The mind is a curious thing. It can be both literal and figurative. The other night I saw the Broadway hit, The Curious Incident of the Dog in the Night-Time, with Alex Sharp starring as Christopher. It was a mind-bending production both because of the insight into his struggle as an autistic, mathematical genius, and also because of how well it was performed. I found myself laughing and crying simultaneously throughout the entire performance.

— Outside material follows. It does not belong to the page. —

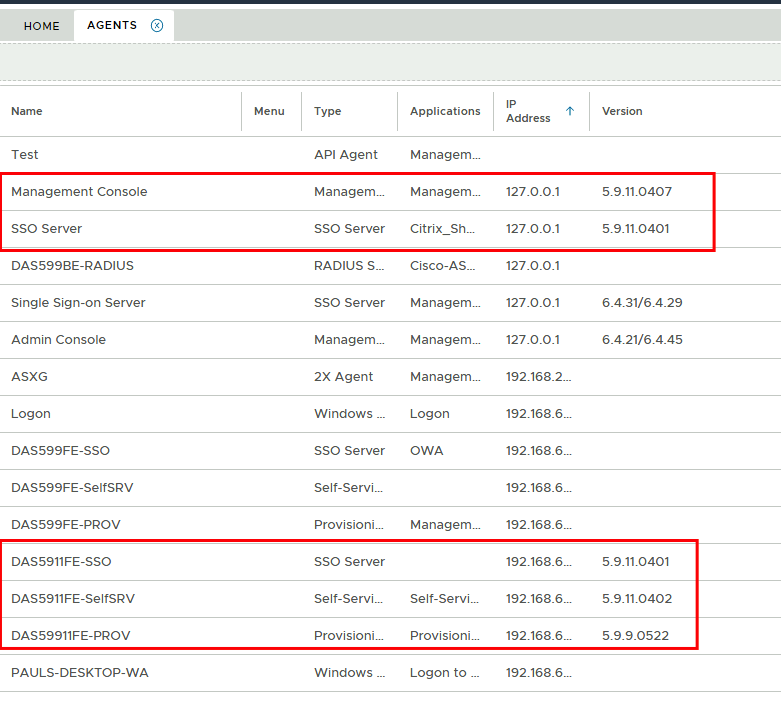The width and height of the screenshot is (781, 723).
Task: Open the DAS59911FE-PROV agent entry
Action: point(70,636)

My tears were for all who share his struggles, and for their respective caregivers. My laughter was for the innocence and surprise of how Christopher sees the world. When a policeman investigating a disturbance on the train asked Christopher what he was doing, Christopher replied literally, “talking to you.” He didn’t mean to be funny, or fresh, but the literal way in which he interpreted the question, was curiously touching. In that moment, rather than understanding the severity of the circumstance, Christopher responded with the narrowest view of the situation.
While at times his mind was focused and calm, there were moments in the play when Christopher’s tolerance of external and internal noise went berserk. I was fascinated by the juxtaposition and drawn inside his mind.
Throughout the play Christopher is confronted by idioms like “You’ll catch a death of a cold.” Similarly if someone said “Be still,” he’d want to know for how long.
Expressions loaded with cultural meaning rather than literal directive are confusing to people lacking context or whose minds don’t process that way.
Spending time “inside” Christopher’s mind helped me develop a greater appreciation for the different ways people process and communicate. I left the play more curious than ever about the many ways in which our minds work.
How might your life experience be different if you could only interpret things literally?